Arrenis nodded, hearing the message even if the dwarf didn't know he was sending one. The shoulder wound had been bad, but the morgul arrow had brought him closer to death though it shouldn't have if it hadn't been a weapon created in Mordor. "Erebor?" He asked, mostly to see a reaction.

He got one.

Dark eyes dropped in the usually open face, and when the Younger looked back up his face was bland, almost a mask. "I fought there." He admitted.

Tauriel shifted in her seat, deliberately pulling attention. "Perhaps I am tired after all."

Now, wasn't that interesting? Arrenis shot a look out of the corner of his eyes toward Erestor. It seemed the pretty she-elf knew whatever secrets her husband held, and was holding onto them herself.

"It really is too bad we can't go outside the walls and look around." Erestor willingly went along with the couple's desire to change the subject matter.

"Oh but there is." Tauriel spoke up, drawing an alarmed look from her husband.

"No." Coppernose the Younger said.

"Yes, there is." The red-head said quietly and then poked her husband's shoulder quite hard. Interesting to Arrenis, it was the shoulder that he had NOT been injured in previously. Then her green eyes met his and flicked over toward Erestor. She looked at the two elves, nodding with certainty. "Yes there is."

The dwarrow groaned unhappily and sank down into his seat a bit. "Bofur!" He yelled at the top of his lungs.

o.o.o.o.o

o.o.o.o.o

Saruman made his way deep into the hidden caverns near Isengard. He knew beyond all doubt that he'd not been observed, yet he took precautions anyway.

The two Orcs standing guard gnashed their teeth at him, but said nothing. One look from his glaring eyes though had them bowing, nearly dropping to the floor as they did so.

Saruman sneered. "An army worth of Mordor he asks for. What of you is worthy of more than the muck which covers you?"

"We serve, we serve!" The Orc assured the wizard, keeping his head bowed.

"Then speak." The wizard commanded with a look of disgust on his face, keeping his fine robes away from the filthy creatures. "The storm?"

"Grows as you spoke it to." The second Orc rushed to say. "You are mighty and your voice works even on the elements, oh skilled one."

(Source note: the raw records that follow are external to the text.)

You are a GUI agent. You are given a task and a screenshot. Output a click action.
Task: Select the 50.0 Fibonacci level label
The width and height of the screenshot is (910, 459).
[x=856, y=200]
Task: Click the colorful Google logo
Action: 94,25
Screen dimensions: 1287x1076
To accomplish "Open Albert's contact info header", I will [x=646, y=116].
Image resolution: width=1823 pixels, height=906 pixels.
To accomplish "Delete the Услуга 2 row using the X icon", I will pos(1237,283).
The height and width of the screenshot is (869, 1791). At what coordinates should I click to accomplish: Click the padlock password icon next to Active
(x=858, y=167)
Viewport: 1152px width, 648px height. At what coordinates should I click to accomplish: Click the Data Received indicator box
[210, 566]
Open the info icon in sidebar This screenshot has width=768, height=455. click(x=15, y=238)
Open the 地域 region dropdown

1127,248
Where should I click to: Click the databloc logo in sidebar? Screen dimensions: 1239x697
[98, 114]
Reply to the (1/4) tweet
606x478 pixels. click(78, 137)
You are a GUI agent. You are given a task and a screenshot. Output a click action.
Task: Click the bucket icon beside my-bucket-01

Saruman nodded. His very name, or at least the name he adopted upon arrival in Arda, meant "Man of Skill". And few could withstand the effects of his voice. He frowned, though Gandalf still did not fall in line with any of the White Wizards more subtle plays.

The Istari had arrived at the Gray Havens together, all met by Cirdan the Shipwright. And although Saruman was the eldest and considered the leder, it was to Gandalf that the elf lord had gifted the Ring of Power known as The Red Ring, or Narya. That disservice still burned in the pit of his gut even so many years removed.

"Sir? We don't quite understand. The dung-king of Erebor is prepared to send you the last in Durin's direct line. Why do you seek to prevent travel?"

Saruman's eyebrows rose at the question. "Idiot. None may know of my allegiances. If the Lady Dis came here, I would end up having to protect her. Yet. If I delay her travel, and then on her journey here she and her escort are attacked on the road and destroyed it would be clear that I had nothing to do with the tragedy."

"You stall, for our forces to arrange that ambush." The Orc bobbed his head up and down like a good toady, grinning with his broken and stained teeth. "Wise, so wise!"

Saruman sighed, staring. "An army worthy of Mordor. Well. Let's get started." He waved a hand negligently in the air.

The two Orcs did not have time to register the betrayal as others rushed in and slit their throats, catching the foul smelling blood in goblets.

"Take the blood to my work table." Saruman ordered with a yawn. "I have work to do. Stronger orcs to create."

o.o.o.o.o

o.o.o.o.o

Teldu walked into the kitchen and then caught her breath as Fili looked up at her. The moment his blue eyes met her, he grinned. The dimples that she couldn't help but adore flashed at her beneath his well-kept beard.

"I thought you were walking the perimeter of the town walls?" She asked, knowing without him saying that he'd already done that.

"Done. And when I leave you, I'll do it again." Fili's smile dimmed. "There's something in the air I don't like."

Teldu nodded, not doubting his suspicions. "King Fili." She teased. "Protecting his realm."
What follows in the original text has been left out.